# What do your family think of your reptiles?



## montysrainbow (Mar 11, 2012)

My hubby is not really in2 them however he is like whatever lol my parents think their cool my mother inlaw HATES them and has informed me she will never stay here when she visits again....i was like 'Oh im sorry...what a shame' on the inside i was WOOT WOOT lol and was high fiving myself  if i had known that i would have got a snake along time ago.


----------



## Kerinamc (Mar 11, 2012)

Everyone hates it 
dont care! I love him!!!


----------



## Stompsy (Mar 11, 2012)

My mum doesn't like them but I think she's facinated, she'd never hold on though, she wouldn't even hold my bluey when I had him, my dad likes them although he's never held them but he used to catch the big scrubbies that got into the chook pen and relocate them up the bush. My inlaws are facinated and have both patted our snakes but I'd be hard pressed to get them to hold one. My brothers missus wants to buy my bredli I think! The rest are pretty meh about it!


----------



## Leasdraco (Mar 11, 2012)

My dad can't stand snakes,doesnt care either way for lizards.my mum doesn't really like snakes but she admires my carpet python from a distance.my partner and I are pretty much in sync when it comes to our pets.


----------



## snakeluvver (Mar 11, 2012)

My mums reluctant to let me get them, but once I do she loves them and talks to them like they're kittens :?
She absolutely loves my levis.


----------



## montysrainbow (Mar 11, 2012)

snakeluvver said:


> My mums reluctant to let me get them, but once I do she loves them and talks to them like they're kittens :?
> She absolutely loves my levis.


lol your mums not the only one, im guilty of the baby talk....i say hello my widdle monty....your a boodiful boy ha ha


----------



## Nighthawk (Mar 11, 2012)

Mine love them. They also love theirs


----------



## grannieannie (Mar 11, 2012)

My parents are both dead, but I think my mum would have been cautious at first, but I think she would have held mine. My dad probably would have eventually patted him. My kids don't like snakes so wouldn't even be wanting to look at him...they live interstate from me, so have never seen Barrie....hubby will hold him if really necessary but quite likes him at a distance. My siblings aren't that interested, but one sister-in-law likes him.


----------



## snakeluvver (Mar 11, 2012)

My only other family member thats seen my reptiles is my Cousin, she doesn't mind the lizards but she can't even look at my snake without shaking, she has a really bad fear of snakes. When I was a fair bit younger I hid a rubber snake in her bed, Im such a nice cousin 
One of my uncles loves snakes. He lives in India and went searching for cobras every afternoon. My aunties are a bit squeamish at the thought of me owning a snake.


----------



## starr9 (Mar 11, 2012)

My other half is ok with it, tho he is not keen on any more. My mum is getting better and my dad has been around snakes all his life so hes like "oh yer shes cute for a small snake" (I have a stimmie. He thinks I should of got something bigger) My grandma is amazing and asks to hold her each time she drops over! No fear at all and loves her! 
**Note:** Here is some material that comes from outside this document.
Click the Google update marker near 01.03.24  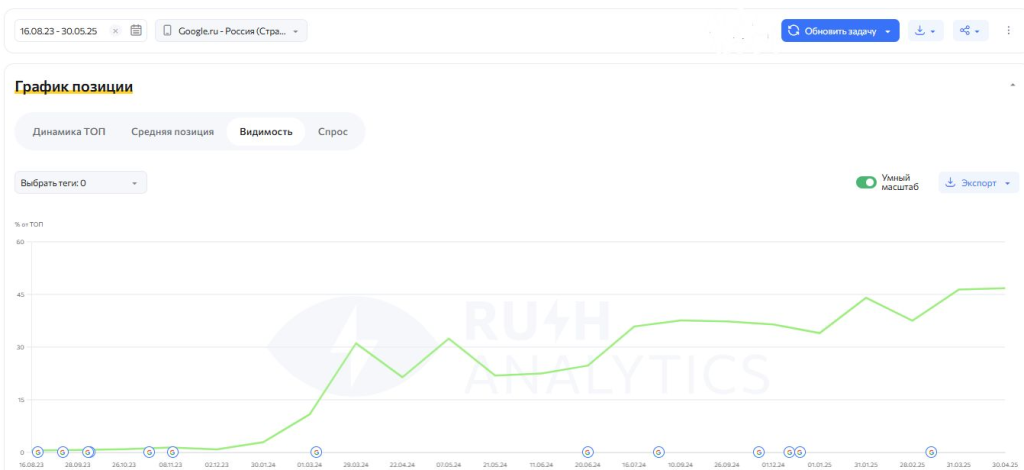click(316, 452)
The mother in law is of the mind set "Only good snake is a dead one" but since Iv had Charli she is learning to come around. She will reach for the shovel but stops herself now and gets her husband to remove them! So glad she is changing her out look on them! And the father in law is ok tho he use to be like the mother in law but hes got better!
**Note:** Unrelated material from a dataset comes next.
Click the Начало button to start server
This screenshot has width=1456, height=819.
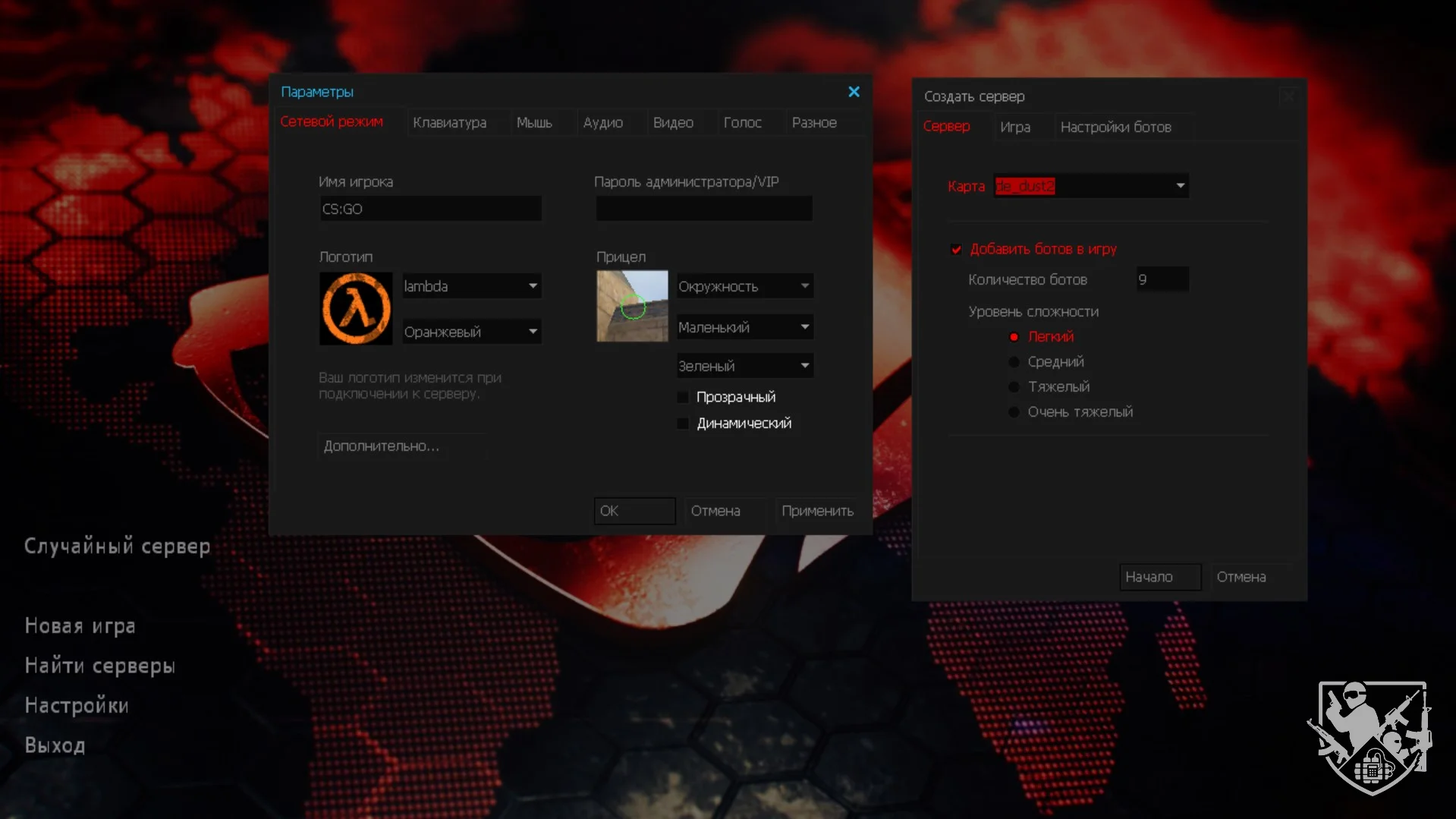point(1159,577)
Most of my friends love her now Iv spent the time answering questions and slowing getting them use to her. Im very lucky she is so good! She has turned many ppl around towards understanding and not killing due to fear!!!


----------



## tarafritz2011 (Mar 11, 2012)

My Mum and Dad kept reptiles before I was born so that's where I get my fondness of them from  
My Pop isn't phased, my Grandma doesn't like "big ones", my Oma baby talks to them and my Opa again isn't phased.
My sister loves my baby albino but won't touch my five foot diamond, I think she is just scared of the bitey end really, as she has touched her tail end before.


----------



## Manda1032 (Mar 11, 2012)

My folks love my reptiles and my birds and my scorps and my fish and my guinea pigs but they hate the mice! LOL
My husband loves them because they are me and a huge part of me, tho he is very scared to touch. He will touch them if I'm holding them and he helps with the cage cleaning


----------



## daniel.g (Mar 11, 2012)

my sister loves snakes. actually shes like me, loves all animals. dad isnt really bothered by them, and my mum absolutely hates them  haha she thinks they are both out to get her


----------



## cma_369 (Mar 11, 2012)

Mum hates em, dad doesn't give a crap either way and my sisters strangely like them.
Even the one thats 18 in 5days.... how weird is that haha!


----------



## [email protected] (Mar 11, 2012)

my family don't have a say, they don't like sharks they don't like anything that can kill you yet some of them smoke nicotine ..... i cant work it out...


----------



## montysrainbow (Mar 11, 2012)

elapid they don't like anything that can kill you yet some of them smoke nicotine ..... i cant work it out...[/QUOTE said:


> funny how people think like that.....do they bite? umm anything with a mouth can bite. As 4 the killing u bit, people should be more scared of smoking killing them than snakes!


----------



## disintegratus (Mar 11, 2012)

My stepdad doesn't like them much, but isn't overly phased, my gran won't have a bar of them, my mum used to hate them and call them "handbags and shoes with maintenance costs" but is slowly coming round. I had my big Bredli girl out today while Mum was here, and I told her she has to pat her and say goodbye... so Mum pinched her and screamed and ran away! She's basicaqlly the same with my ferrets and rats, I really don't know where I got this love of animals from...


----------



## Jessh88 (Mar 11, 2012)

My Family thinks I am one big weirdo because I have reptiles and go and spend all this money on them. I just think well I think your weird owning cats and dogs there do plain and boring. My hubby loves to watch my 3 snakes but won't touch. He sticks to his less threatening reptiles haha


----------



## hrafna (Mar 11, 2012)

well turns out my dad is scared $#!^!#$$ of snakes, so he thinks it is abit weird but he is used to me being weird! my wife likes them and has some species she wants me to get. my outlaws, well i don't know nor do i really care what they think and lastly and most importantly my kids love them! my 5 yr old daughter can open up a reptile book and name half the snakes in it.


----------



## Bel03 (Mar 12, 2012)

Most of my family think i worship the devil, as 'snakes are the devils pet' :? they also believe me to be a little crazy.......meh, whatever, i probably am! 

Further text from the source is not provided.